- _Task inputs_
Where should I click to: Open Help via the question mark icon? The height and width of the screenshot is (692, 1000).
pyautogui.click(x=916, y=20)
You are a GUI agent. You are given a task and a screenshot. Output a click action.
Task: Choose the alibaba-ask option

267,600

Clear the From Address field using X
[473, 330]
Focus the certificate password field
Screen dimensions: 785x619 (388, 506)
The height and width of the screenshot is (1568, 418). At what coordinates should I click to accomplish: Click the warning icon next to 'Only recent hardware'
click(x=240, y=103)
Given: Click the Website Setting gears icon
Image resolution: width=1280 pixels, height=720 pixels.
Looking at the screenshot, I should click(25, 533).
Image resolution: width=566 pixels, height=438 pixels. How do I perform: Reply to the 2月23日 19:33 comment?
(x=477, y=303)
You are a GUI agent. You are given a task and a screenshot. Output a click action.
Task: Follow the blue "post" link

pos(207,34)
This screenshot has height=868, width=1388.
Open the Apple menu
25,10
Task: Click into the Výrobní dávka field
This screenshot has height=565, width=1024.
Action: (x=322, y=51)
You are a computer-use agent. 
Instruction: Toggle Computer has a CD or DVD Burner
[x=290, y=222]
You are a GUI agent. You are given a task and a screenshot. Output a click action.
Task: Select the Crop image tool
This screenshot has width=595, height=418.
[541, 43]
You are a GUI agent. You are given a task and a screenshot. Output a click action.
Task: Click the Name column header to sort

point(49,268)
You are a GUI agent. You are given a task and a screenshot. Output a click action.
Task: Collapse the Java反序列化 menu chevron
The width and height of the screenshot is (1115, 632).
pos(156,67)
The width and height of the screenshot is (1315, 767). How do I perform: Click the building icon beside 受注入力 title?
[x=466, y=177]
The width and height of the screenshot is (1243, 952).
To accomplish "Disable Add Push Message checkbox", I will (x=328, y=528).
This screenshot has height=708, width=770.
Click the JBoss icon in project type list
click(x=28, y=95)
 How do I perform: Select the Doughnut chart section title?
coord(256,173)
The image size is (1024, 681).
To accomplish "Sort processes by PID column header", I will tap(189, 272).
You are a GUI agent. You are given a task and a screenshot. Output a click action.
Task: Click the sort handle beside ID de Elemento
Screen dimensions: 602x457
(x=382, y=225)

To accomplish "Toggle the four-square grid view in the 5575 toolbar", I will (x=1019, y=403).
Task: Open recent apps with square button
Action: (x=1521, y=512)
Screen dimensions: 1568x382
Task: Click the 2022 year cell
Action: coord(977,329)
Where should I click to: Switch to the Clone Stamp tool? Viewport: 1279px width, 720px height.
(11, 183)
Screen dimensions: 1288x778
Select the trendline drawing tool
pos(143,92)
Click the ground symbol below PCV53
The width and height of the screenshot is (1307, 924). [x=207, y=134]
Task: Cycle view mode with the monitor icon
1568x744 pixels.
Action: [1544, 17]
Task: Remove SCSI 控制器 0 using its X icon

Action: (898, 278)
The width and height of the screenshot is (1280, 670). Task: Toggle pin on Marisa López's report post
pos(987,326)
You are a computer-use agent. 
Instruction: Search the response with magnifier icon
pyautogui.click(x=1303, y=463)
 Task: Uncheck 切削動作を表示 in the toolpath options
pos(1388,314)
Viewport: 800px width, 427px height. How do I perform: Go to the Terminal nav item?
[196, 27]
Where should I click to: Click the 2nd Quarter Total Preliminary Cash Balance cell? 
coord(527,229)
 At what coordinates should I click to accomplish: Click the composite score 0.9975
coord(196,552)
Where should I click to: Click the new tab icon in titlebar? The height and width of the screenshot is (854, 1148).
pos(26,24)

- _What needs to be done_
All the entries should be output exactly as given.

- _Solution to the problem_
Where should I click to: Open Help via the question mark icon? The height and width of the screenshot is (692, 1000).
pyautogui.click(x=916, y=20)
You are a GUI agent. You are given a task and a screenshot. Output a click action.
Task: Choose the alibaba-ask option

267,600

Clear the From Address field using X
[473, 330]
Focus the certificate password field
Screen dimensions: 785x619 (388, 506)
The height and width of the screenshot is (1568, 418). At what coordinates should I click to accomplish: Click the warning icon next to 'Only recent hardware'
click(x=240, y=103)
Given: Click the Website Setting gears icon
Image resolution: width=1280 pixels, height=720 pixels.
Looking at the screenshot, I should click(25, 533).
Image resolution: width=566 pixels, height=438 pixels. How do I perform: Reply to the 2月23日 19:33 comment?
(x=477, y=303)
You are a GUI agent. You are given a task and a screenshot. Output a click action.
Task: Follow the blue "post" link

pos(207,34)
This screenshot has height=868, width=1388.
Open the Apple menu
25,10
Task: Click into the Výrobní dávka field
This screenshot has height=565, width=1024.
Action: (x=322, y=51)
You are a computer-use agent. 
Instruction: Toggle Computer has a CD or DVD Burner
[x=290, y=222]
You are a GUI agent. You are given a task and a screenshot. Output a click action.
Task: Select the Crop image tool
This screenshot has width=595, height=418.
[541, 43]
You are a GUI agent. You are given a task and a screenshot. Output a click action.
Task: Click the Name column header to sort

point(49,268)
You are a GUI agent. You are given a task and a screenshot. Output a click action.
Task: Collapse the Java反序列化 menu chevron
The width and height of the screenshot is (1115, 632).
pos(156,67)
The width and height of the screenshot is (1315, 767). How do I perform: Click the building icon beside 受注入力 title?
[x=466, y=177]
The width and height of the screenshot is (1243, 952).
To accomplish "Disable Add Push Message checkbox", I will (x=328, y=528).
This screenshot has height=708, width=770.
Click the JBoss icon in project type list
click(x=28, y=95)
 How do I perform: Select the Doughnut chart section title?
coord(256,173)
The image size is (1024, 681).
To accomplish "Sort processes by PID column header", I will tap(189, 272).
You are a GUI agent. You are given a task and a screenshot. Output a click action.
Task: Click the sort handle beside ID de Elemento
Screen dimensions: 602x457
(x=382, y=225)

To accomplish "Toggle the four-square grid view in the 5575 toolbar", I will (x=1019, y=403).
Task: Open recent apps with square button
Action: (x=1521, y=512)
Screen dimensions: 1568x382
Task: Click the 2022 year cell
Action: coord(977,329)
Where should I click to: Switch to the Clone Stamp tool? Viewport: 1279px width, 720px height.
(11, 183)
Screen dimensions: 1288x778
Select the trendline drawing tool
pos(143,92)
Click the ground symbol below PCV53
The width and height of the screenshot is (1307, 924). [x=207, y=134]
Task: Cycle view mode with the monitor icon
1568x744 pixels.
Action: [1544, 17]
Task: Remove SCSI 控制器 0 using its X icon

Action: (898, 278)
The width and height of the screenshot is (1280, 670). Task: Toggle pin on Marisa López's report post
pos(987,326)
You are a computer-use agent. 
Instruction: Search the response with magnifier icon
pyautogui.click(x=1303, y=463)
 Task: Uncheck 切削動作を表示 in the toolpath options
pos(1388,314)
Viewport: 800px width, 427px height. How do I perform: Go to the Terminal nav item?
[196, 27]
Where should I click to: Click the 2nd Quarter Total Preliminary Cash Balance cell? 
coord(527,229)
 At what coordinates should I click to accomplish: Click the composite score 0.9975
coord(196,552)
Where should I click to: Click the new tab icon in titlebar? The height and width of the screenshot is (854, 1148).
pos(26,24)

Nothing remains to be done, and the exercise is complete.